Data records:
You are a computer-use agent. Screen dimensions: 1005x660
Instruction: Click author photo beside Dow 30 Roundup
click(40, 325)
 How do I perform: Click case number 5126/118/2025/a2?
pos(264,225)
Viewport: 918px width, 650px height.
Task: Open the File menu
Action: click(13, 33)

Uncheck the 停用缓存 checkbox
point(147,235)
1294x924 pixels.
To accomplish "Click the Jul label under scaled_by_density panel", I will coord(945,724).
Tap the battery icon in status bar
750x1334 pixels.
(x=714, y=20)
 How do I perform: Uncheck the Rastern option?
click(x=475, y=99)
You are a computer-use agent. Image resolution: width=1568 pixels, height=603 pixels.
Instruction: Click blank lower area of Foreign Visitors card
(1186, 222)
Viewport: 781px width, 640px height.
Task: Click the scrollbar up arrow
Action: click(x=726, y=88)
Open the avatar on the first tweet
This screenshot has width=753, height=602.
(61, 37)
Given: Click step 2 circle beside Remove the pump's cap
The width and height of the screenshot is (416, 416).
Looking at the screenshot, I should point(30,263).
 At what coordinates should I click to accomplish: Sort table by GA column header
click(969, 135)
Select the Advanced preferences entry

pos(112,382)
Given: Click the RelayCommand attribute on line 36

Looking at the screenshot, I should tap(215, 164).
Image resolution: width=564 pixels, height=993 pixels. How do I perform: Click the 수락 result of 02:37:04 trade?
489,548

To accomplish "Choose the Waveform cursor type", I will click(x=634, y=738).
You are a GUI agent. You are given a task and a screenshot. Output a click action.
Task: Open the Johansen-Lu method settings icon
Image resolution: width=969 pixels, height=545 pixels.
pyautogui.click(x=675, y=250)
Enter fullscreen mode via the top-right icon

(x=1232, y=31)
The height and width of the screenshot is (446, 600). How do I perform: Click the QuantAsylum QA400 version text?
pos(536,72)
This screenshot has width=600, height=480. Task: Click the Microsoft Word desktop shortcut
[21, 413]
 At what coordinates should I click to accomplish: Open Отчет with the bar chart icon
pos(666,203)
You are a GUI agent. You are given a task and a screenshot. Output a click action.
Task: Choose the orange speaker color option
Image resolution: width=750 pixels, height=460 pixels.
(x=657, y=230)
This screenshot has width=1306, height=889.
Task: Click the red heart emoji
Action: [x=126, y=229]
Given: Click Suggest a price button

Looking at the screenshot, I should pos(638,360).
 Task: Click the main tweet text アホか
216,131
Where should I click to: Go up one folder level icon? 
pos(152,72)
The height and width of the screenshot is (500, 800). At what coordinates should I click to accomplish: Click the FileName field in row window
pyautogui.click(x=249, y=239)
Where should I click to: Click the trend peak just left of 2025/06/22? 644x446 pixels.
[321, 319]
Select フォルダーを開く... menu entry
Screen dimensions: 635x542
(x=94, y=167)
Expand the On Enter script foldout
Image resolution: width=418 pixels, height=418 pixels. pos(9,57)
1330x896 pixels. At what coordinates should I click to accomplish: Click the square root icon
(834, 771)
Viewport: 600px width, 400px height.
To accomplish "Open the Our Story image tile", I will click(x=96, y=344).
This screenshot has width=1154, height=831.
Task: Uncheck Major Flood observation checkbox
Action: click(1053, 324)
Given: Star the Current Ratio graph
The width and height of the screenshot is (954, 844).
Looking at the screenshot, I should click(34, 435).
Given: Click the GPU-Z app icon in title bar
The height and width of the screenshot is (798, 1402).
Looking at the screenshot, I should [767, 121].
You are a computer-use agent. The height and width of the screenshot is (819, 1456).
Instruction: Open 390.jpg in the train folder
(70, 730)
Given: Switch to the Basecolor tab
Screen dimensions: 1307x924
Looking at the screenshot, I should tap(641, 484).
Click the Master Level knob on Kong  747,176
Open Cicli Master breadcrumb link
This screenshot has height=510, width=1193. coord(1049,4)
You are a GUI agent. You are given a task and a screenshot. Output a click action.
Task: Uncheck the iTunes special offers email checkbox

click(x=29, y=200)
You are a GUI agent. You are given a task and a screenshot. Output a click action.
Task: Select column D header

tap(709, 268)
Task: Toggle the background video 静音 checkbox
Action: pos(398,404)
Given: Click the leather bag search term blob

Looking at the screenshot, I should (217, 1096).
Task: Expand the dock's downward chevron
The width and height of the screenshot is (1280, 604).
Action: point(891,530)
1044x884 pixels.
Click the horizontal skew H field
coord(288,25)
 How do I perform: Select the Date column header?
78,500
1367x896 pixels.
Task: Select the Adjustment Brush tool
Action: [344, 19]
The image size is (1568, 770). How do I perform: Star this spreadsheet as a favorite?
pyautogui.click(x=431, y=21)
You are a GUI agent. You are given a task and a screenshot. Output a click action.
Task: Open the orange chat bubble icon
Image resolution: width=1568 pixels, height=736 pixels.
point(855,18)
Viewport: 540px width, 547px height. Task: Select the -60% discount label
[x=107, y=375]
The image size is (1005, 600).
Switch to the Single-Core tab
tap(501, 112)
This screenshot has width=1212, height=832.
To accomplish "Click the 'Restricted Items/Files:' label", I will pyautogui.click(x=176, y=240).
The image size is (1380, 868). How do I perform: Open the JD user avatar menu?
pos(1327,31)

Written task:
Turn all the items above into a Markdown table with the columns Row and Line, one row per line, numbered in order. Leave out the blank lines.

Answer:
| Row | Line |
|---|---|
| 1 | You are a computer-use agent. Screen dimensions: 1005x660 |
| 2 | Instruction: Click author photo beside Dow 30 Roundup |
| 3 | click(40, 325) |
| 4 |  How do I perform: Click case number 5126/118/2025/a2? |
| 5 | pos(264,225) |
| 6 | Viewport: 918px width, 650px height. |
| 7 | Task: Open the File menu |
| 8 | Action: click(13, 33) |
| 9 | Uncheck the 停用缓存 checkbox |
| 10 | point(147,235) |
| 11 | 1294x924 pixels. |
| 12 | To accomplish "Click the Jul label under scaled_by_density panel", I will coord(945,724). |
| 13 | Tap the battery icon in status bar |
| 14 | 750x1334 pixels. |
| 15 | (x=714, y=20) |
| 16 |  How do I perform: Uncheck the Rastern option? |
| 17 | click(x=475, y=99) |
| 18 | You are a computer-use agent. Image resolution: width=1568 pixels, height=603 pixels. |
| 19 | Instruction: Click blank lower area of Foreign Visitors card |
| 20 | (1186, 222) |
| 21 | Viewport: 781px width, 640px height. |
| 22 | Task: Click the scrollbar up arrow |
| 23 | Action: click(x=726, y=88) |
| 24 | Open the avatar on the first tweet |
| 25 | This screenshot has width=753, height=602. |
| 26 | (61, 37) |
| 27 | Given: Click step 2 circle beside Remove the pump's cap |
| 28 | The width and height of the screenshot is (416, 416). |
| 29 | Looking at the screenshot, I should point(30,263). |
| 30 |  At what coordinates should I click to accomplish: Sort table by GA column header |
| 31 | click(969, 135) |
| 32 | Select the Advanced preferences entry |
| 33 | pos(112,382) |
| 34 | Given: Click the RelayCommand attribute on line 36 |
| 35 | Looking at the screenshot, I should tap(215, 164). |
| 36 | Image resolution: width=564 pixels, height=993 pixels. How do I perform: Click the 수락 result of 02:37:04 trade? |
| 37 | 489,548 |
| 38 | To accomplish "Choose the Waveform cursor type", I will click(x=634, y=738). |
| 39 | You are a GUI agent. You are given a task and a screenshot. Output a click action. |
| 40 | Task: Open the Johansen-Lu method settings icon |
| 41 | Image resolution: width=969 pixels, height=545 pixels. |
| 42 | pyautogui.click(x=675, y=250) |
| 43 | Enter fullscreen mode via the top-right icon |
| 44 | (x=1232, y=31) |
| 45 | The height and width of the screenshot is (446, 600). How do I perform: Click the QuantAsylum QA400 version text? |
| 46 | pos(536,72) |
| 47 | This screenshot has width=600, height=480. Task: Click the Microsoft Word desktop shortcut |
| 48 | [21, 413] |
| 49 |  At what coordinates should I click to accomplish: Open Отчет with the bar chart icon |
| 50 | pos(666,203) |
| 51 | You are a GUI agent. You are given a task and a screenshot. Output a click action. |
| 52 | Task: Choose the orange speaker color option |
| 53 | Image resolution: width=750 pixels, height=460 pixels. |
| 54 | (x=657, y=230) |
| 55 | This screenshot has width=1306, height=889. |
| 56 | Task: Click the red heart emoji |
| 57 | Action: [x=126, y=229] |
| 58 | Given: Click Suggest a price button |
| 59 | Looking at the screenshot, I should pos(638,360). |
| 60 |  Task: Click the main tweet text アホか |
| 61 | 216,131 |
| 62 | Where should I click to: Go up one folder level icon?  |
| 63 | pos(152,72) |
| 64 | The height and width of the screenshot is (500, 800). At what coordinates should I click to accomplish: Click the FileName field in row window |
| 65 | pyautogui.click(x=249, y=239) |
| 66 | Where should I click to: Click the trend peak just left of 2025/06/22? 644x446 pixels. |
| 67 | [321, 319] |
| 68 | Select フォルダーを開く... menu entry |
| 69 | Screen dimensions: 635x542 |
| 70 | (x=94, y=167) |
| 71 | Expand the On Enter script foldout |
| 72 | Image resolution: width=418 pixels, height=418 pixels. pos(9,57) |
| 73 | 1330x896 pixels. At what coordinates should I click to accomplish: Click the square root icon |
| 74 | (834, 771) |
| 75 | Viewport: 600px width, 400px height. |
| 76 | To accomplish "Open the Our Story image tile", I will click(x=96, y=344). |
| 77 | This screenshot has width=1154, height=831. |
| 78 | Task: Uncheck Major Flood observation checkbox |
| 79 | Action: click(1053, 324) |
| 80 | Given: Star the Current Ratio graph |
| 81 | The width and height of the screenshot is (954, 844). |
| 82 | Looking at the screenshot, I should click(34, 435). |
| 83 | Given: Click the GPU-Z app icon in title bar |
| 84 | The height and width of the screenshot is (798, 1402). |
| 85 | Looking at the screenshot, I should [767, 121]. |
| 86 | You are a computer-use agent. The height and width of the screenshot is (819, 1456). |
| 87 | Instruction: Open 390.jpg in the train folder |
| 88 | (70, 730) |
| 89 | Given: Switch to the Basecolor tab |
| 90 | Screen dimensions: 1307x924 |
| 91 | Looking at the screenshot, I should tap(641, 484). |
| 92 | Click the Master Level knob on Kong  747,176 |
| 93 | Open Cicli Master breadcrumb link |
| 94 | This screenshot has height=510, width=1193. coord(1049,4) |
| 95 | You are a GUI agent. You are given a task and a screenshot. Output a click action. |
| 96 | Task: Uncheck the iTunes special offers email checkbox |
| 97 | click(x=29, y=200) |
| 98 | You are a GUI agent. You are given a task and a screenshot. Output a click action. |
| 99 | Task: Select column D header |
| 100 | tap(709, 268) |
| 101 | Task: Toggle the background video 静音 checkbox |
| 102 | Action: pos(398,404) |
| 103 | Given: Click the leather bag search term blob |
| 104 | Looking at the screenshot, I should (217, 1096). |
| 105 | Task: Expand the dock's downward chevron |
| 106 | The width and height of the screenshot is (1280, 604). |
| 107 | Action: point(891,530) |
| 108 | 1044x884 pixels. |
| 109 | Click the horizontal skew H field |
| 110 | coord(288,25) |
| 111 |  How do I perform: Select the Date column header? |
| 112 | 78,500 |
| 113 | 1367x896 pixels. |
| 114 | Task: Select the Adjustment Brush tool |
| 115 | Action: [344, 19] |
| 116 | The image size is (1568, 770). How do I perform: Star this spreadsheet as a favorite? |
| 117 | pyautogui.click(x=431, y=21) |
| 118 | You are a GUI agent. You are given a task and a screenshot. Output a click action. |
| 119 | Task: Open the orange chat bubble icon |
| 120 | Image resolution: width=1568 pixels, height=736 pixels. |
| 121 | point(855,18) |
| 122 | Viewport: 540px width, 547px height. Task: Select the -60% discount label |
| 123 | [x=107, y=375] |
| 124 | The image size is (1005, 600). |
| 125 | Switch to the Single-Core tab |
| 126 | tap(501, 112) |
| 127 | This screenshot has width=1212, height=832. |
| 128 | To accomplish "Click the 'Restricted Items/Files:' label", I will pyautogui.click(x=176, y=240). |
| 129 | The image size is (1380, 868). How do I perform: Open the JD user avatar menu? |
| 130 | pos(1327,31) |